What is the vegetative state?
Complete absence of behavioral evidence
for self or environmental awareness
- There is preserved capacity for
spontaneous or stimulus–induced arousal, evidenced by sleep–wake cycles
i.e. patients are awake, but have no awareness. This means that the
patients appear awake. They have normal heart beat and breathing, and do
not require advanced life support to preserve life and cannot produce a
purposeful, co–coordinated, voluntary response in a sustained manner,
although they may have primitive reflexive responses to light, sound,
touch or pain.
- Patients cannot understand,
communicate, speak, or have emotions and unaware of self and environment
and have no interaction with voluntarily control passing of urine or
stools. They sleep and awaken. As the centers in the brain controlling the
heart and breathing are intact, there is no threat to life, and patients
can survive for many years with expert nursing care.

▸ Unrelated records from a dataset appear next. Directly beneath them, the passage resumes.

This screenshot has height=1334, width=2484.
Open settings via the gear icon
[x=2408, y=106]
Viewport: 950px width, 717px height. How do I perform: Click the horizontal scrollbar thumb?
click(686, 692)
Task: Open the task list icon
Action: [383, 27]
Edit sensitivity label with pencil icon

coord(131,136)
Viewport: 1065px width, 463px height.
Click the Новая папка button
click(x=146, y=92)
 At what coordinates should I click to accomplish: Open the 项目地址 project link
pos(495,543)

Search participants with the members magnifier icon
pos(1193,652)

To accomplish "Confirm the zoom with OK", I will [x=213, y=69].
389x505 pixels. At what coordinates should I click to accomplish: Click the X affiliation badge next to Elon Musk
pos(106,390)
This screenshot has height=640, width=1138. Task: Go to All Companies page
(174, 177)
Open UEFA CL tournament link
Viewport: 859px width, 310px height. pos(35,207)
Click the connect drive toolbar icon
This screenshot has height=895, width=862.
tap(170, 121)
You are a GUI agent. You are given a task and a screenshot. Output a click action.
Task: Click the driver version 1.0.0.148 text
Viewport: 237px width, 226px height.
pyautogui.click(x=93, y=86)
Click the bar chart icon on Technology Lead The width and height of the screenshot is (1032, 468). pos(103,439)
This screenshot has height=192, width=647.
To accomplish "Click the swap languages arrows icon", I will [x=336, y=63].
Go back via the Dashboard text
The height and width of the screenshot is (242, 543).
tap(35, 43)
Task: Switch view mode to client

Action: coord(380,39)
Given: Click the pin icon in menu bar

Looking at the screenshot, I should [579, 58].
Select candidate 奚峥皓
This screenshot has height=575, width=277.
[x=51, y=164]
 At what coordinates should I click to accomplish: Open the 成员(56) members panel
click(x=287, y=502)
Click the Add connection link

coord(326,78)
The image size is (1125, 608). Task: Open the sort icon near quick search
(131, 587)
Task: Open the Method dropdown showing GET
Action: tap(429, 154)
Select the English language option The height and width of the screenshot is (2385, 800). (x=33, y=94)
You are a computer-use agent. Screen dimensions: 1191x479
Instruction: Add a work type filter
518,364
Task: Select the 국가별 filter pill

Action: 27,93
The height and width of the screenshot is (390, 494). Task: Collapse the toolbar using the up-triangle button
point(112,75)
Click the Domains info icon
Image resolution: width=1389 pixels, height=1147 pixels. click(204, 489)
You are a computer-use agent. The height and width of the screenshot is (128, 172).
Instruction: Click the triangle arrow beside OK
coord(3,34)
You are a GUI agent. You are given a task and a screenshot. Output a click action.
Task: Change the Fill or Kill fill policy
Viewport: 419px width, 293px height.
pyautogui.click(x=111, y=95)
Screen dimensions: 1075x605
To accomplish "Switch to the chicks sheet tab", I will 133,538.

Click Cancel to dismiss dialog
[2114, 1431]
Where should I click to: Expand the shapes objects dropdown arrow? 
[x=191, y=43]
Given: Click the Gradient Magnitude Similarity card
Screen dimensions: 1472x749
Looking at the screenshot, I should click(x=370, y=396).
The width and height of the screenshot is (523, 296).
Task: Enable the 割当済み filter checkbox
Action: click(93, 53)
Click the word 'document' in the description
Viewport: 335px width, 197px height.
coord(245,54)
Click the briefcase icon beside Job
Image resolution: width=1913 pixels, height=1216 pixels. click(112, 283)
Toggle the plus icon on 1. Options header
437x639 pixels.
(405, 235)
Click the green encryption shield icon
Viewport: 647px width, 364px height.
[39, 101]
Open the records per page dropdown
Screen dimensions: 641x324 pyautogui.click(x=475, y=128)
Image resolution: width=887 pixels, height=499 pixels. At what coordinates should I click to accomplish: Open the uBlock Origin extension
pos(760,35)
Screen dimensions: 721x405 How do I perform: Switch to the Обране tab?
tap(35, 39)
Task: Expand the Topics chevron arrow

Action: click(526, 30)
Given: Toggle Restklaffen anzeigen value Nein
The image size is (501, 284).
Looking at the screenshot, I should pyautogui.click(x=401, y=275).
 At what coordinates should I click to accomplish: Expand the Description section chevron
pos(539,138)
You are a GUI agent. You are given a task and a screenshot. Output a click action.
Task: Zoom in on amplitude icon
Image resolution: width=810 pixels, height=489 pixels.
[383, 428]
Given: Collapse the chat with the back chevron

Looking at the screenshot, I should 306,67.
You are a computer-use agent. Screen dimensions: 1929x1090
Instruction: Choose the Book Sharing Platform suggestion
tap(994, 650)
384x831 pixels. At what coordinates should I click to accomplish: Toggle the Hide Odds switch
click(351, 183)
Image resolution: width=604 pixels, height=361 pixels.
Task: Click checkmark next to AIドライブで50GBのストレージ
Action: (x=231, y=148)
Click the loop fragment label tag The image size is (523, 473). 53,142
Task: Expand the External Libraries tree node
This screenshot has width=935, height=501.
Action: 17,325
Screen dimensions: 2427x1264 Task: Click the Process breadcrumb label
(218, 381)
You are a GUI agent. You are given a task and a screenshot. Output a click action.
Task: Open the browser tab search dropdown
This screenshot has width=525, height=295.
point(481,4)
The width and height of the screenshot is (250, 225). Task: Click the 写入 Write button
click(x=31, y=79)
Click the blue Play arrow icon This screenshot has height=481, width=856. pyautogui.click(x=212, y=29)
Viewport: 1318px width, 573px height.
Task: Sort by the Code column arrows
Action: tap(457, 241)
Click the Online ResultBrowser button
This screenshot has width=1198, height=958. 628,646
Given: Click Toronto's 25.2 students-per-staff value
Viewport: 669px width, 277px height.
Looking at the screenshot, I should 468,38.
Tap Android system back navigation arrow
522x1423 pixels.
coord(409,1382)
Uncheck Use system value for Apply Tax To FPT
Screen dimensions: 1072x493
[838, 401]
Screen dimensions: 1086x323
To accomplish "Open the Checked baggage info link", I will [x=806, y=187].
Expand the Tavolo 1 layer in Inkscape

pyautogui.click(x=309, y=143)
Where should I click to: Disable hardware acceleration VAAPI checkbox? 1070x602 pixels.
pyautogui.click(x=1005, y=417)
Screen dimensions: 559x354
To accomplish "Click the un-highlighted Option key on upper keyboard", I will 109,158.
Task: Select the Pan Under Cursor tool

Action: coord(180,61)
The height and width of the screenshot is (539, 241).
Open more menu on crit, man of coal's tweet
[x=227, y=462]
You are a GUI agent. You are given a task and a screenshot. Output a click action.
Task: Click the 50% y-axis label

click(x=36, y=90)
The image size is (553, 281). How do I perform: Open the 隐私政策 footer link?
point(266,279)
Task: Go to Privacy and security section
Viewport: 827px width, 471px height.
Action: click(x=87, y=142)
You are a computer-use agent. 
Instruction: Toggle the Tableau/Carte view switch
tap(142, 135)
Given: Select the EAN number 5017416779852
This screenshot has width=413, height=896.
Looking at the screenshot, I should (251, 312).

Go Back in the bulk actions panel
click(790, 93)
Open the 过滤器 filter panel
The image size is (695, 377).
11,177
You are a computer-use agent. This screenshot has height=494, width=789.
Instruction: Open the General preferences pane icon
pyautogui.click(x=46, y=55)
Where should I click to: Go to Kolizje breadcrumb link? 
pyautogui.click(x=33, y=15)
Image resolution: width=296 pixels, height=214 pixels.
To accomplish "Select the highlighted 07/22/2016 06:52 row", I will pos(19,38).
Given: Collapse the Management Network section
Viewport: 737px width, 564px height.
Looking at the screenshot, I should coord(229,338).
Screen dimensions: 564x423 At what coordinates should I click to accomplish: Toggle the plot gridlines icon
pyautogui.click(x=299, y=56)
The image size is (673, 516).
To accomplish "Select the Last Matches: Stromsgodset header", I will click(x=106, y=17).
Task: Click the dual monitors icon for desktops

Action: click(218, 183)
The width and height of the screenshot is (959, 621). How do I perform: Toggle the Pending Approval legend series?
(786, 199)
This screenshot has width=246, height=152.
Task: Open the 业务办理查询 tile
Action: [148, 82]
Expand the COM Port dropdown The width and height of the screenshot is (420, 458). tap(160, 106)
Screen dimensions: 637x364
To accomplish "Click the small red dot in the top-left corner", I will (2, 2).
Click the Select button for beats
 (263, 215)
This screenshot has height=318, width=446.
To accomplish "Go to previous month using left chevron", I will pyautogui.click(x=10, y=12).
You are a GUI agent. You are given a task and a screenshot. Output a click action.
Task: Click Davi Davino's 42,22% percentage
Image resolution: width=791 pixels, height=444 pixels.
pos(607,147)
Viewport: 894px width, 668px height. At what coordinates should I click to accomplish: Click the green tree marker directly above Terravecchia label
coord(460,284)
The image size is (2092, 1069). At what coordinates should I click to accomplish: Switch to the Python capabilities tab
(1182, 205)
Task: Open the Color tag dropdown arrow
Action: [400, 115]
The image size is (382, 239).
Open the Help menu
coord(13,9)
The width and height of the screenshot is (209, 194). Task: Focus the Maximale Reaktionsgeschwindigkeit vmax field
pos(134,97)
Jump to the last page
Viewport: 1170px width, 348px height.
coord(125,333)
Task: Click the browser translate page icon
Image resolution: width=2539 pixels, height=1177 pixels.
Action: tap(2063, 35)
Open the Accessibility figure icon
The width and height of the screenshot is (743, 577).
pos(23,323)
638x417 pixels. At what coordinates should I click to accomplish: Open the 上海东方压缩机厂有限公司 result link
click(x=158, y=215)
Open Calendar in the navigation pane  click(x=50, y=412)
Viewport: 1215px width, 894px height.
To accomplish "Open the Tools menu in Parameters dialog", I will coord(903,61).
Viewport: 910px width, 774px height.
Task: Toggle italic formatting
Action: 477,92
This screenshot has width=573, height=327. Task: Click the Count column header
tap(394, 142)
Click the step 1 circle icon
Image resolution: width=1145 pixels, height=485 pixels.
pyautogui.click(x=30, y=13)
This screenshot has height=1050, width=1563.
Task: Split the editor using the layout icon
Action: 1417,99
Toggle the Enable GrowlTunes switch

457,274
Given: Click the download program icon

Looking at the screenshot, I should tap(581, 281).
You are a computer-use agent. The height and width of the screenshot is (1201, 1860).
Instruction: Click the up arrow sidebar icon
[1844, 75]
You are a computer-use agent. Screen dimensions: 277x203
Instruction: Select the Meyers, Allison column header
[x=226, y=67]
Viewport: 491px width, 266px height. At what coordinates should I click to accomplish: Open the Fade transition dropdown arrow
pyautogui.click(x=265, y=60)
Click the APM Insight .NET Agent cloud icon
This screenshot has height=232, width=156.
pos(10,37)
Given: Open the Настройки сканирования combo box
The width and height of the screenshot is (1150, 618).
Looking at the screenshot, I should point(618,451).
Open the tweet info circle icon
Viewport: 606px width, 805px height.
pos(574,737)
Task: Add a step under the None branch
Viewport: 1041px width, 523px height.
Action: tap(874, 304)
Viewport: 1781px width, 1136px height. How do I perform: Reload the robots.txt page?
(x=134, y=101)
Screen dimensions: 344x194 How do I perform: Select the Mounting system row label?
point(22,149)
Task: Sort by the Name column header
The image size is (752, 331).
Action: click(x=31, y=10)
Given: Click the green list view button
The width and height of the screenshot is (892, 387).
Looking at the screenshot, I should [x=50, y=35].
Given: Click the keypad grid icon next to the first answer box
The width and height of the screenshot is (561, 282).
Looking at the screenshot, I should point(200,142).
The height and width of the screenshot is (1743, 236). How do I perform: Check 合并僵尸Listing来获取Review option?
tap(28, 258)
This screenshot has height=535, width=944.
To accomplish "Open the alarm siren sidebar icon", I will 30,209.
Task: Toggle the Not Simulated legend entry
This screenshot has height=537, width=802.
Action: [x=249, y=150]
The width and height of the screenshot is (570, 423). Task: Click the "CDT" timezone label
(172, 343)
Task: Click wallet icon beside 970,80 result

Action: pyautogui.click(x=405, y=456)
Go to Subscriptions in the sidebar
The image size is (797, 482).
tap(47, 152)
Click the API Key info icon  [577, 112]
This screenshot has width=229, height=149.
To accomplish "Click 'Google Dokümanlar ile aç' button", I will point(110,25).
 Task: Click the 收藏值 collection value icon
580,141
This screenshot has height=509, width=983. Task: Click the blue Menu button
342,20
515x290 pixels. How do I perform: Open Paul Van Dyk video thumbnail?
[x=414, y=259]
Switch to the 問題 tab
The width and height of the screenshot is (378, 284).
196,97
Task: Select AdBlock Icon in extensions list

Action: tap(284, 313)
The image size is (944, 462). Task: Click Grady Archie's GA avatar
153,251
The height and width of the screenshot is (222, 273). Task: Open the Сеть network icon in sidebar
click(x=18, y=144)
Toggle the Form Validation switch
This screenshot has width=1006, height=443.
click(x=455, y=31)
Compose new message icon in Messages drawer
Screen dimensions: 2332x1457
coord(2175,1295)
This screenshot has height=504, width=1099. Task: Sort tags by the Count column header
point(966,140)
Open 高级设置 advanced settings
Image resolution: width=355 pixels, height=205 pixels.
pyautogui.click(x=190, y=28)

- The following behaviors may be
seen in the vegetative state:
- Sleep–wake cycles with eyes
closed, then opened. Patient breathes on her own; Spontaneous blinking
and roving eye movements; Produce sounds but no words; Visual pursuit
following an object with her eyes; Grimacing to pain; changing facial
expression; Yawning; chewing jaw movements; swallowing of own spit; no
purposeful limb movements; arching of back; reflex withdrawal from
painful stimuli; brief movements of head or eyes toward sound or movement
without apparent localization or fixation; startled reaction on a loud
sound.
Almost all of these features consistent
with the diagnosis of permanent vegetative state were present during the
medical examination of Aruna Shaunbag; behavior suggestive of a minimally
conscious not vegetative state observed during the examination.